╭─ INPUT FOR THIS TASK

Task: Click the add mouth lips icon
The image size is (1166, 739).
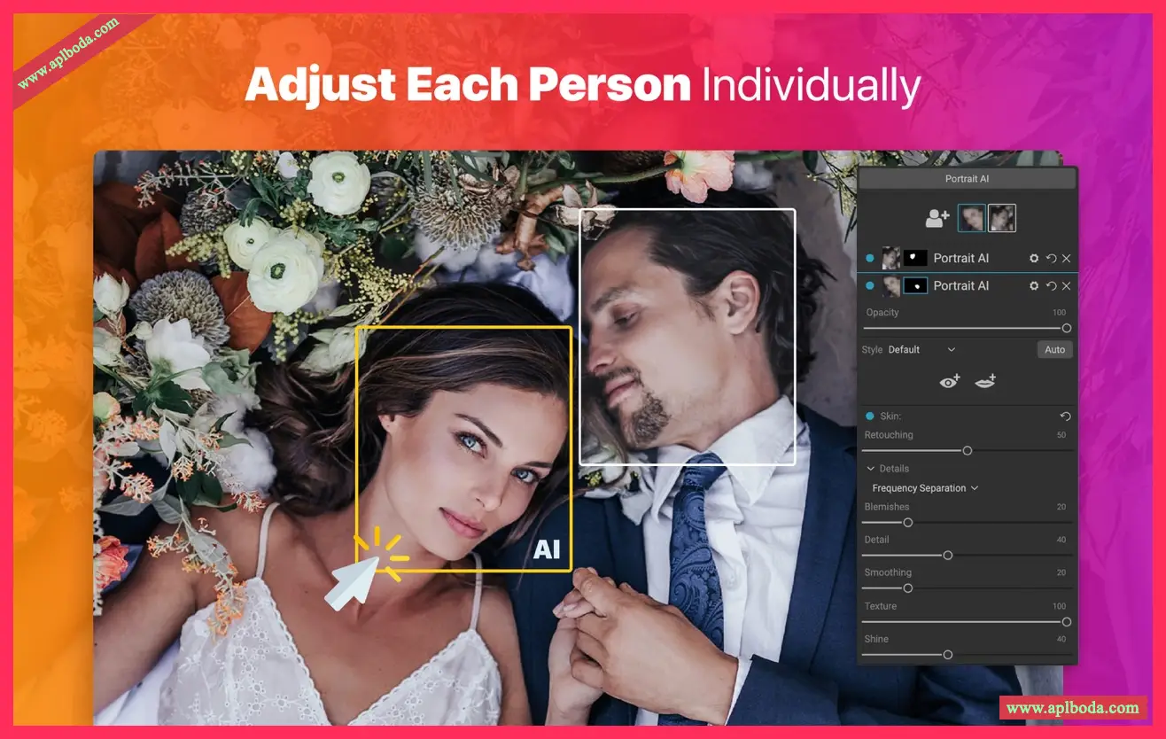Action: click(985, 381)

╰─
╭─ INPUT FOR THIS TASK

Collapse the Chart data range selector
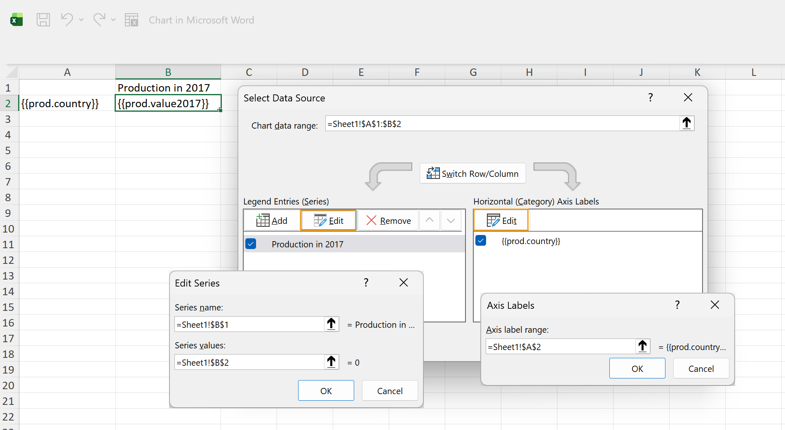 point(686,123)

╰─
╭─ INPUT FOR THIS TASK

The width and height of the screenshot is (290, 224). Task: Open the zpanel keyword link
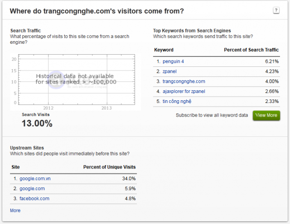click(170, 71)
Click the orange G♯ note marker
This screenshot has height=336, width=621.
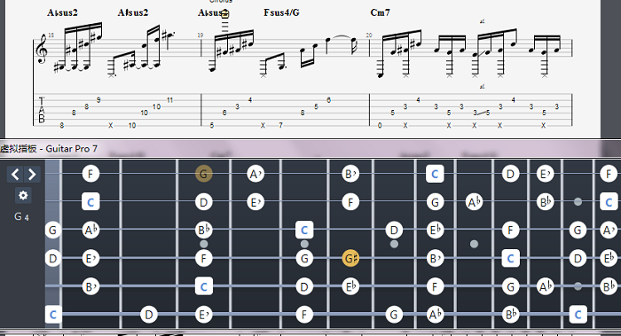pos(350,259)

╰─

(STATED TASK): Reproduce verbatim the entries from the line containing "Task: Click the add mouth lips icon" through the line containing "Action: click(985, 381)", both lines included, omitting the pictures from your answer.

(ANSWER TO THIS PROBLEM):
Task: Click the add mouth lips icon
The image size is (1166, 739).
Action: click(985, 381)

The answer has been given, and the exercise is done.